The distribution of thousands of space heaters to residents impacted by the explosions and fires in Merrimack Valley began on Monday, while authorities said they are continuing to work toward their November deadline for full gas restoration.
The Massachusetts National Guard began going door-to-door to those who remain without natural gas service in Andover, North Andover and Lawrence.
With temperatures dropping, residents need to find ways to keep warm. But fire officials are urging the public to use space heaters safely.
U.S. & World
"Between 2007 and 2016, we had 139 fires in the commonwealth that were associated directly to the use of space heaters," said Andover Fire Chief Michael Mansfield. "They should be placed a minimum of three feet away from any drapery, furniture or combustible material. We ask that they not use an extension cord to power the space heaters."
"I'm a little scared with her because I'm not sure if that's very secured," said Lawrence resident Tere Santos. "She runs a lot around the house, so I'm not sure if that's secure for a little kid."
Gov. Charlie Baker and Lawrence Mayor Daniel Rivera provided an update on the ongoing situation Wednesday afternoon. Rivera said officials spoke with a small segment of the Lawrence business community and the basic tone from business owners was anxiety.
"There's anxiety about how can they get their businesses up 100 percent and fast. Anxiety about their workers, lost wages, and getting them to a place where they are not psychologically impacted," Rivera said.
The mayor said authorities are still working toward the Nov. 19 deadline set by Columbia Gas to restore gas service to all of the roughly 8,600 affected customers.
"We're promising that date but we might be able to get to it sooner. We're giving them that information, but not to really bet on it because it's a big system," Rivera said.
On Friday, Columbia Gas officials said that it will be two months before all residents in the three communities affected by the Sept. 13 explosions and fires would have their service restored.
Baker said authorities are still working with residents and small businesses on insurance issues and claims. He shared the mayor's point about the anxiety a lot of people are experiencing.
"This is as about as big an inconvenience you could possibly imagine and for small businesses in many cases that run week to week, month to month, they work because they are open — they hustle and they have customers who are loyal to them. But over the course of the next several weeks, there's going to be anxiety over whether those customers are going to be there and when they're going to open again or not," Baker said.

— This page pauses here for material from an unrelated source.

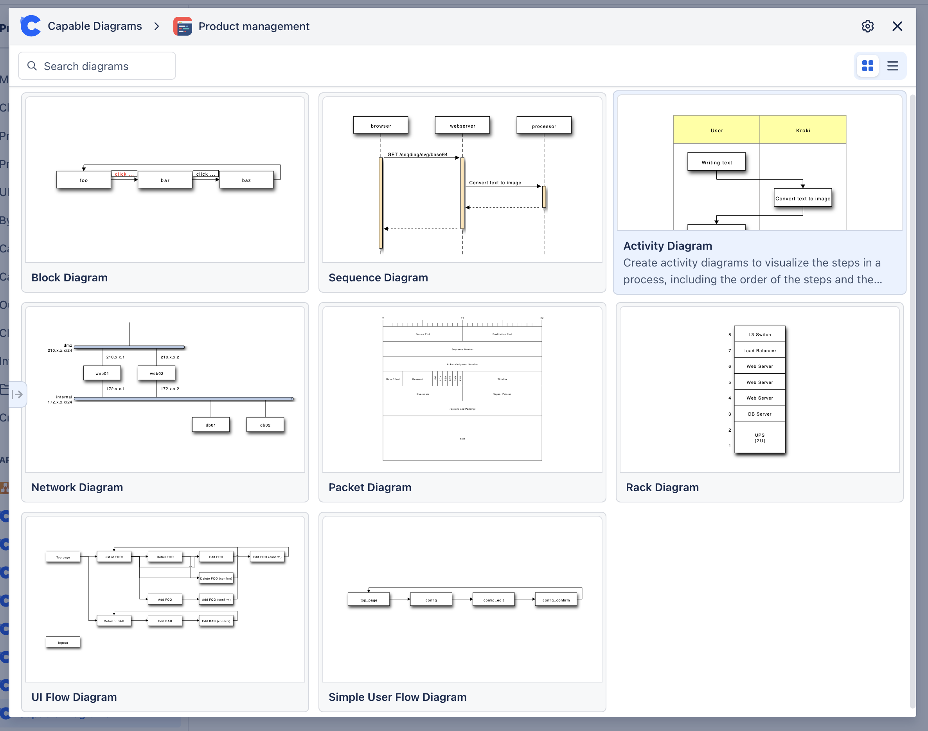
Task: Click the expand-sidebar arrow icon
Action: coord(18,394)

Officials said they are also working to see if they can create a short-term loan program to help small businesses in the recovery effort.
"It would work to provide sort of, support for a lot of the businesses that have been impacted by this for some period of time with the recognition that some point down the road they would be reimbursed for their loss business revenues and all the rest by Columbia, and at that point they could pay the loan off," said Baker.

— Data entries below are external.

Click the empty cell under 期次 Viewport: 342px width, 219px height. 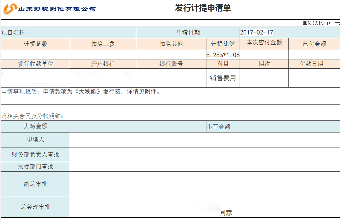click(264, 78)
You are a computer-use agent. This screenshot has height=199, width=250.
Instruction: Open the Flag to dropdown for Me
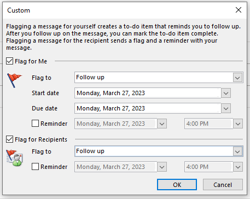[237, 78]

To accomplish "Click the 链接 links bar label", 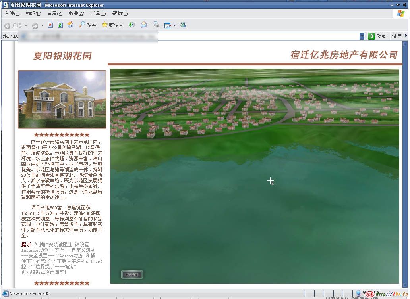I will point(397,36).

The disaster killed one person, injured 25 others and damaged or destroyed dozens of homes and businesses.
While most residents who were forced to flee their homes have been allowed to return, thousands remain without natural gas service needed for cooking, hot water and to heat their homes as fall arrives and temperatures begin to drop.
Twenty crews are currently deployed to work on the pipeline, a number that increased to 60 on Monday. By Oct. 8, 195 crews will be working to restore the pipeline.
Retired U.S. Navy Capt. Joe Albanese will serve as chief recovery officer for the restoration project.